### Instructions to follow:
Shift each coordinate in the answers below by adding 68 to every number, and write out all of these lines again with the requests included. Leave the pictures out.

### Supplied data:
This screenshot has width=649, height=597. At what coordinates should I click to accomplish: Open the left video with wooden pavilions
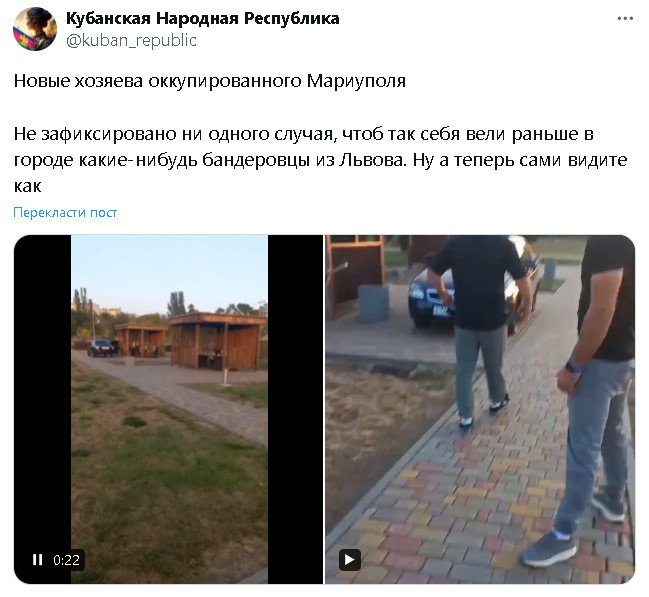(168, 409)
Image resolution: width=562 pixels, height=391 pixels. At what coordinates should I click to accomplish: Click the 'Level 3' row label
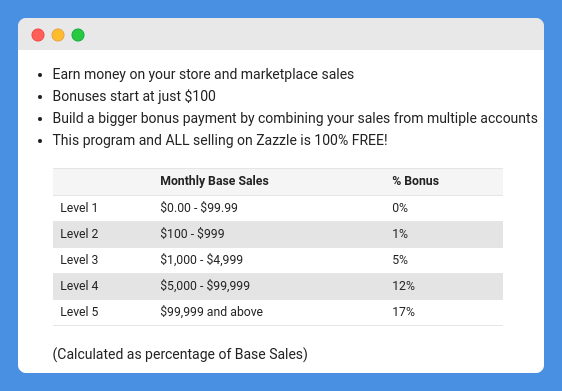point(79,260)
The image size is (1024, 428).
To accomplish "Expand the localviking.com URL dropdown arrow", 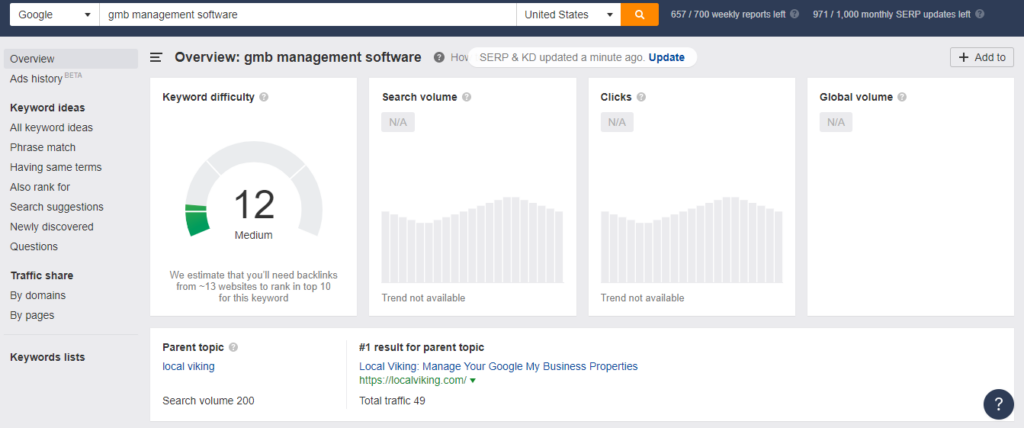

### Worked solution:
This screenshot has width=649, height=597. At what coordinates should I click to accomplish: Open the left video with wooden pavilions
(236, 477)
Image resolution: width=562 pixels, height=391 pixels. At what coordinates should I click to accomplish: Click the 'Level 3' row label
point(147,328)
The image size is (1024, 428).
To accomplish "Expand the localviking.com URL dropdown arrow", 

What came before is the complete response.